"This is hard for me to talk about," he said. "I have turned it over in my mind, years and years, but I've never told anyone about it. Others knew what had happened, but they never talked to me about it. The way it is about sex, I guess. I'm telling you, Louis, because you've got a different kind of pet now.
Not necessarily a dangerous one, but... different. Do you find that's true?"

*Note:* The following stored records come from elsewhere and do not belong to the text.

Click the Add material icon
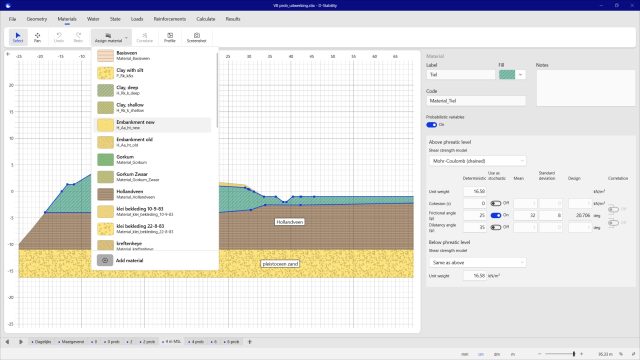Viewport: 640px width, 360px height. click(105, 260)
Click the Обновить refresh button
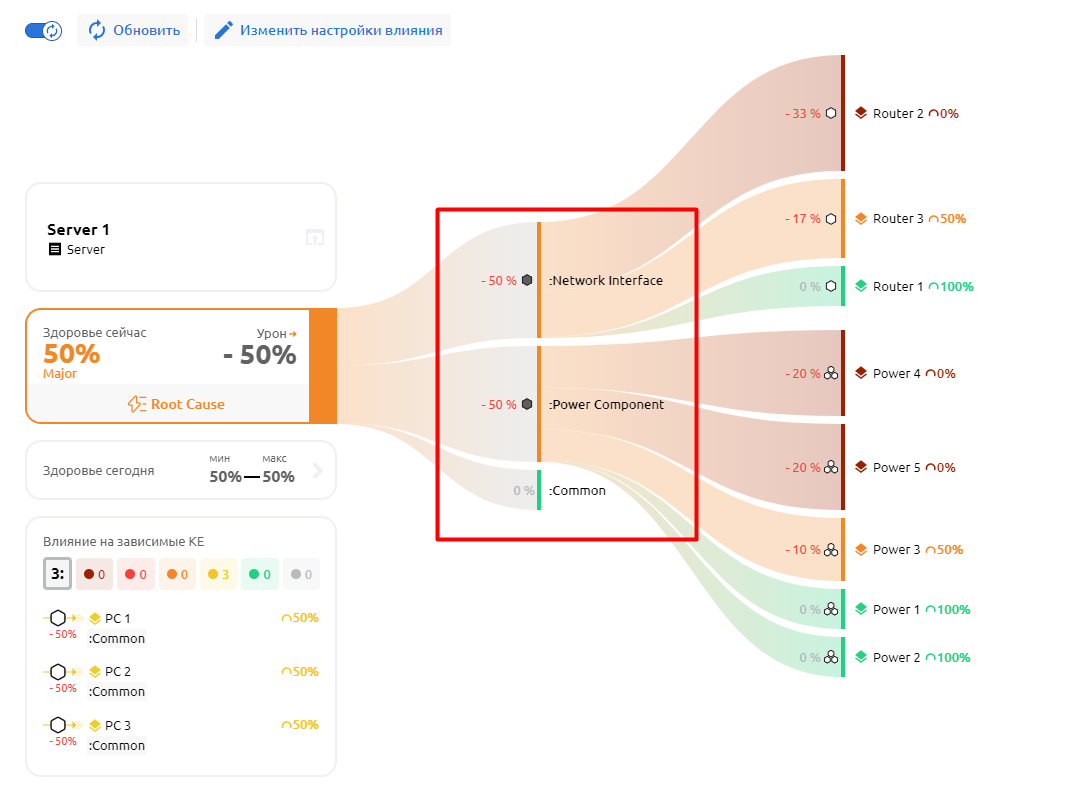This screenshot has width=1071, height=794. [133, 30]
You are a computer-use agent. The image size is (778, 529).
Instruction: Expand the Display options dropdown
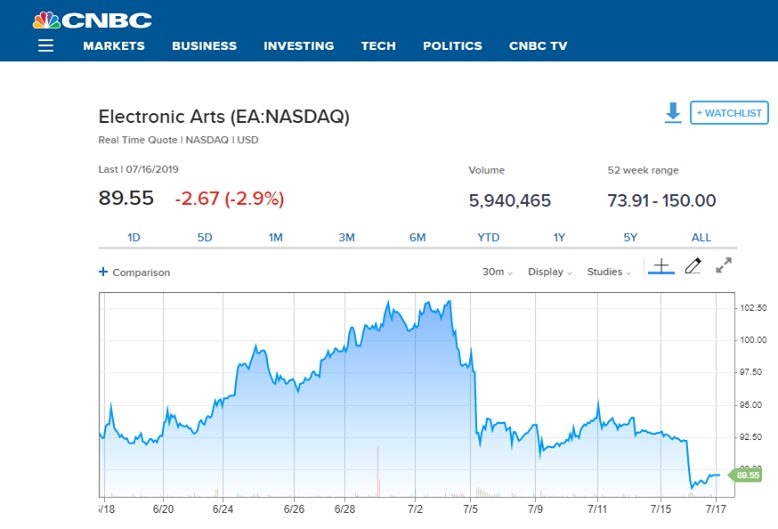(x=549, y=272)
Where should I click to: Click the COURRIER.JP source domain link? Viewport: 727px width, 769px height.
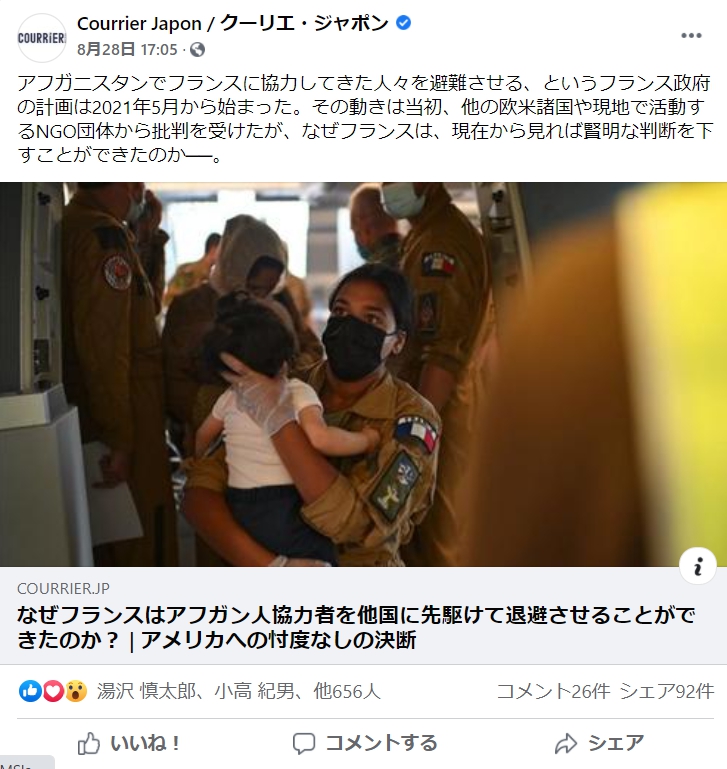63,588
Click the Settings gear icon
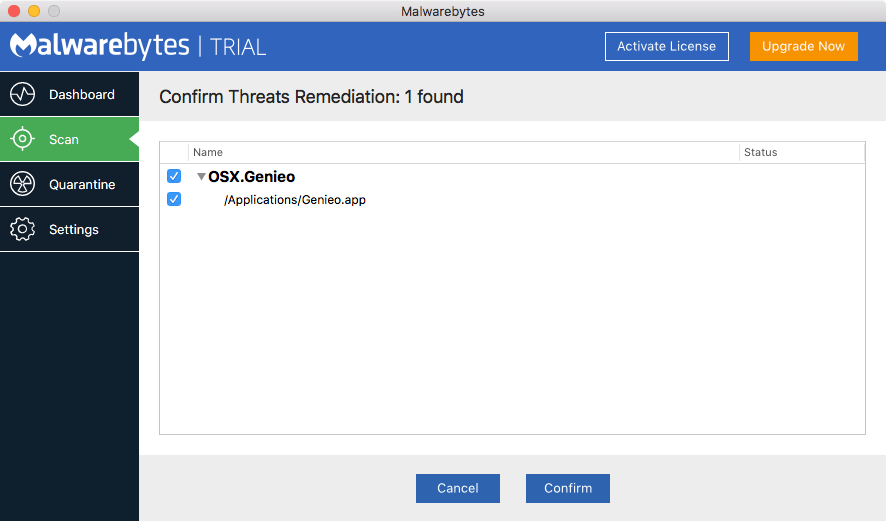 (22, 230)
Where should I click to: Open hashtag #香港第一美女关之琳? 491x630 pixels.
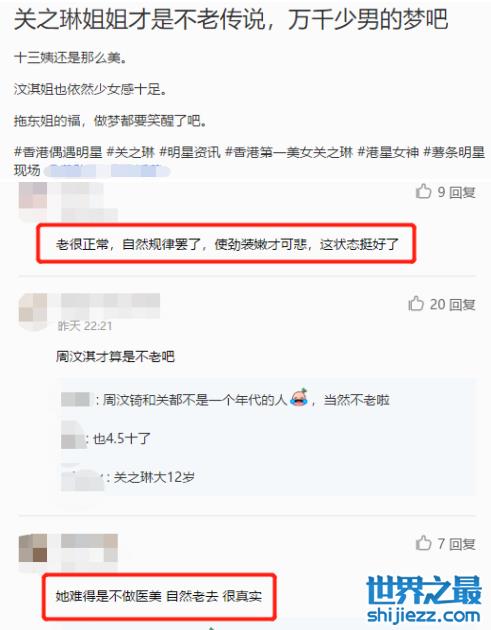point(289,152)
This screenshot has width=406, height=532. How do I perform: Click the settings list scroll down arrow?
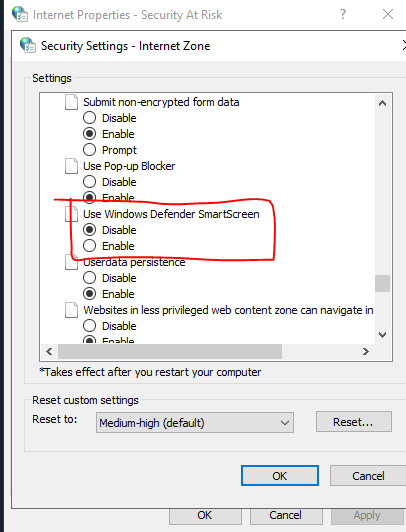coord(383,335)
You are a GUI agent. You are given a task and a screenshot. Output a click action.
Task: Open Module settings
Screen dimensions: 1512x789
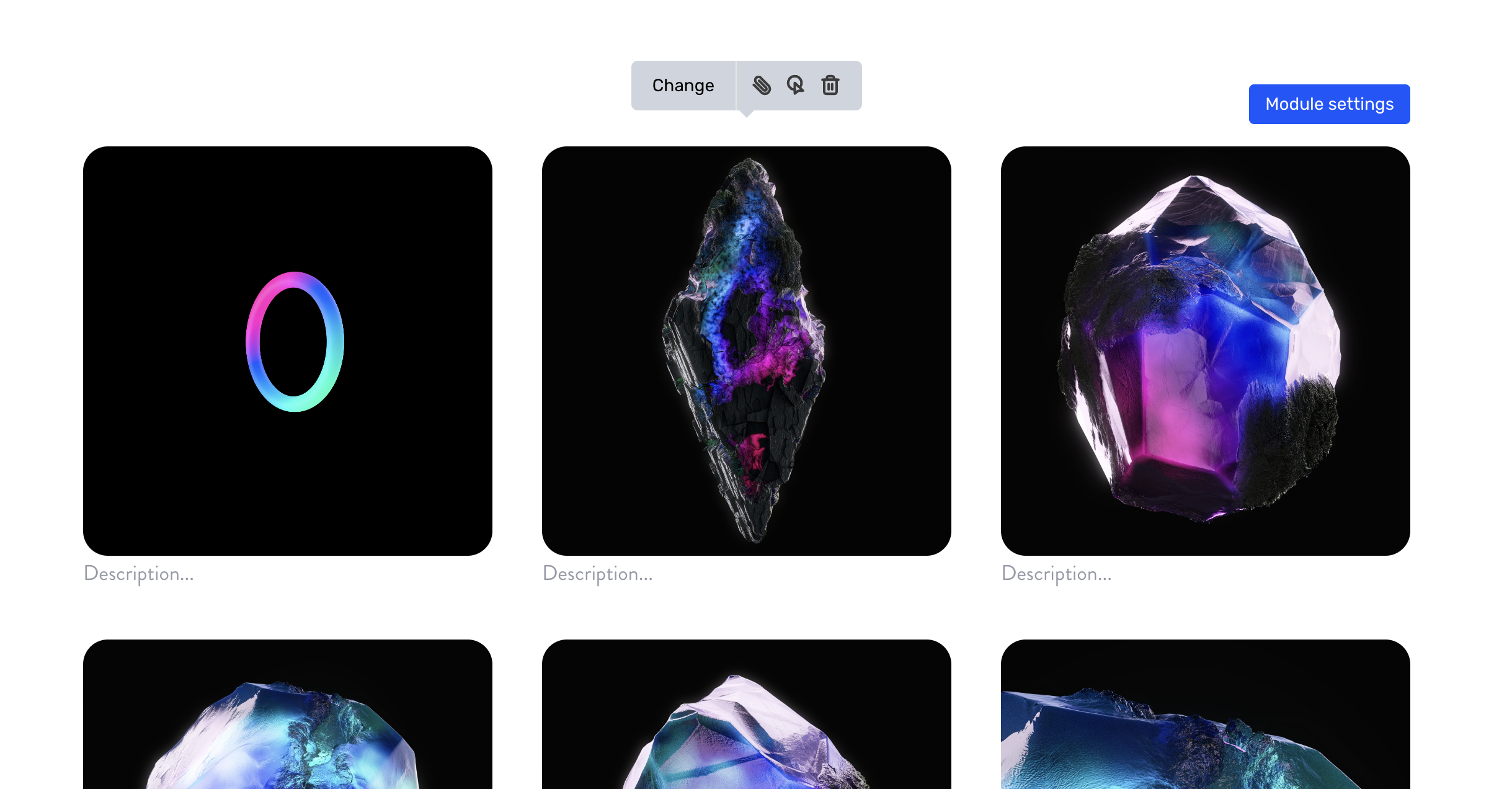point(1329,104)
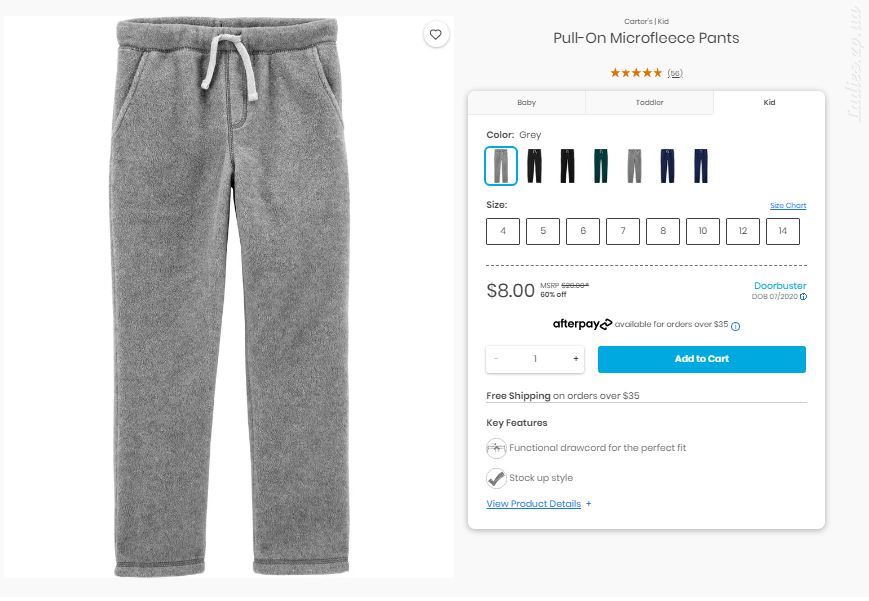Click the quantity input field
Image resolution: width=869 pixels, height=601 pixels.
(535, 359)
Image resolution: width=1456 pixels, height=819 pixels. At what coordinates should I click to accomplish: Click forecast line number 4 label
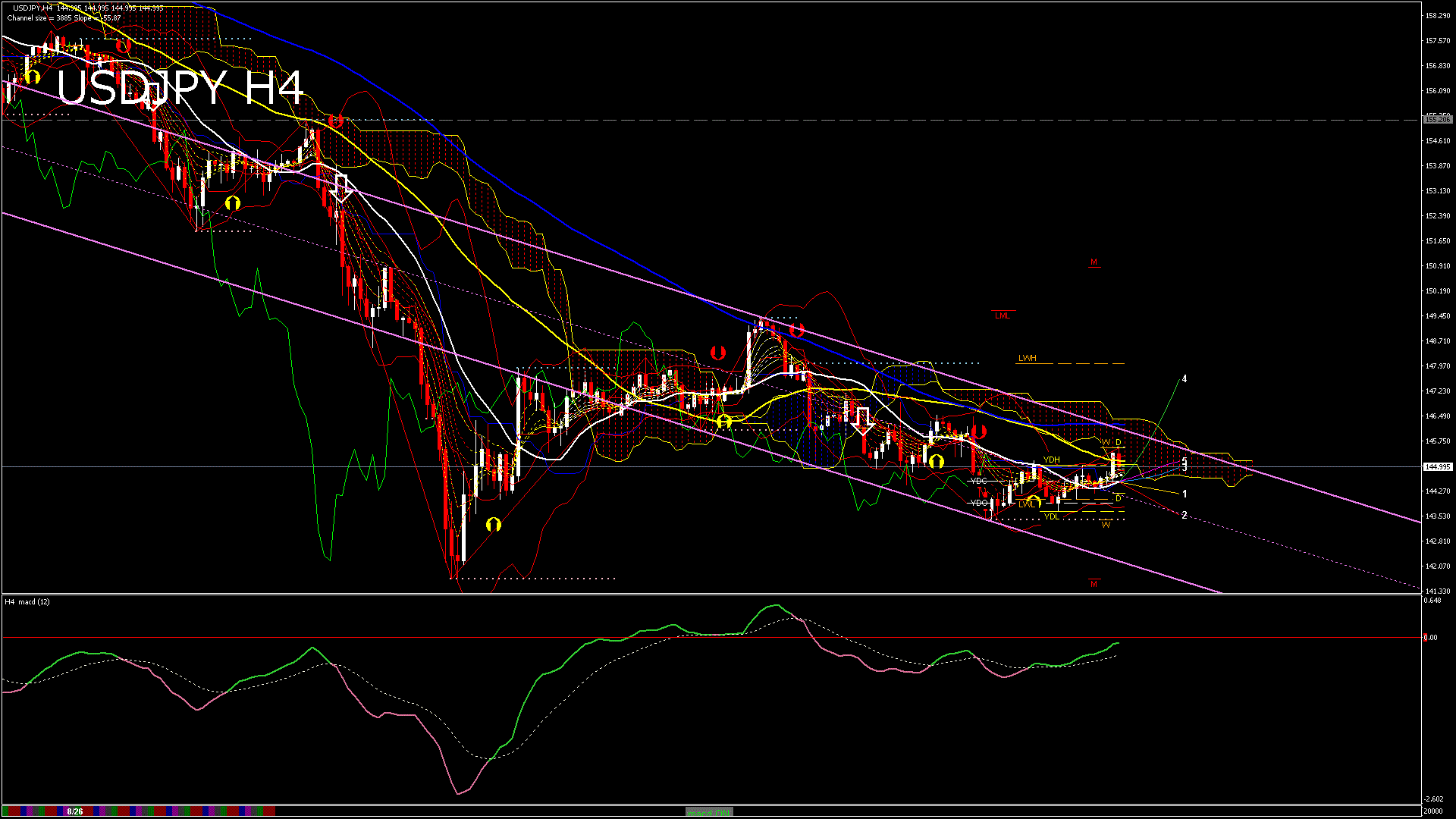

Louis thought of Church jumping awkwardly off the toilet seat, his haunches thudding against the side of the tub; he thought of those muddy eyes that were almost but not quite stupid staring into his own.
At last he nodded.
"When I got downstairs, my mother was backed into a corner in the pantry between our icebox and one of the counters. There was a bunch of white stuff on the floor-curtains she'd been meaning to hang. Standing in the doorway of the pantry was Spot, my dog. There was dirt all over him and mud splashed clear up his legs. The fur on his belly was filthy, all knotted and snarled. He was just standing there-not growling or nothing-just standing there, but it was pretty clear that he had backed her into a corner, whether he meant to or not. She was in terror, Louis. I don't know how you felt about your parents, but I know how I felt about mine-I loved them both dearly. Knowing I'd done something to put my own mother in terror took away any joy I might have felt when I saw Spot standing there. I didn't even seem to feel surprised that he was there."
"I know the feeling," Louis said. "When I saw Church this morning, I just...
it seemed like something that was-" He paused a moment. Perfectly natural? Those were the words that came immediately to mind, but they were not the right words.
"Like something that was meant."
"Yes," Jud said. He lit a fresh cigarette. His hands were shaking the smallest bit. "And my mother seen me there, still in my underwear, and she screamed at me, 'Feed your dog, Jud! Your dog needs to be fed, get him out of here before he messes the curtains!' "So I found him some scraps and called him, and at first he didn't come, at first it was like he didn't know his own name, and I almost thought, well, this ain't Spot at all, it's some stray that looks like Spot, that's all-"
"Yes!" Louis exclaimed.
Jud nodded. "But the second or third time I called him, he came. He sort of jerked toward me, and when I led him out onto the porch, damned if he didn't run right into the side of the door and just about fall over. He ate the scraps though, just wolfed them down. By then I was over my first fright and was starting to get an idea of what had happened. I got on my knees and hugged him, I was so glad to see him. Then he licked my face, and... " Jud shuddered and finished his beer.
"Louis, his tongue was cold. Being licked by Spot was like getting rubbed up the side of your face with a dead carp."
For a moment neither of them spoke. Then Louis said, "Go on."
"He ate, and when he was done, I got an old tub we kept for him out from under the back porch, and I gave him a bath. Spot always hated to have a bath; usually it took both me and my dad to do it, and we'd end up with our shirts off and our pants soaked, my dad cussing and Spot looking sort of ashamed-the way dogs do.
And more likely than not he'd roll around in the dirt right after and then go over by my mother's clothesline to shake off and put dirt all over the sheets she had hung and she'd scream at both of us that she was going to shoot that dog for a stranger before she got much older.
"But that day Spot just sat in the tub and let me wash him. He never moved at all. I didn't like it. It was like... like washing meat. I got an old piece of towel after I gave him his bath and dried him all off. I could see the places where the barbed wire had hooked him-there was no fur in any of those places, and the flesh looked dimpled in. It is the way an old wound looks after it's been healed five years and more."
Louis nodded. In his line of work, he had seen such things from time to time.
The wound never seemed to fill in completely, and that made him think of graves and his days as an undertaker's apprentice, and how there was never enough dirt to fill them in again.
"Then I saw his head. There was another of those dimples there, but the fur had grown back white in a little circle. It was near his ear."
"Where your father shot him," Louis said.
Jud nodded.
"Shooting a man or an animal in the head isn't as sure-fire as it sounds, Jud.
There are would-be suicides in vegetable wards or even walking around right as rain who didn't know that a bullet can strike the skull plate and travel right around it in a semicircle, exiting the other side without ever penetrating the brain. I personally saw one case where a fellow shot himself above the right ear and died because the bullet went around his head and tore open his jugular vein on the other side of his head. That bullet path looked like a county roadmap."
Jud smiled and nodded. "I remember reading somethin like that in one of Norma's newspapers, the Star or the Enquirer-one of those. But if my pop said Spot was gone, Louis, he was gone."
"All right," Louis said. "If you say that's how it was, that is how it was."
"Was your daughter's cat gone?"
"I sure thought it was," Louis said.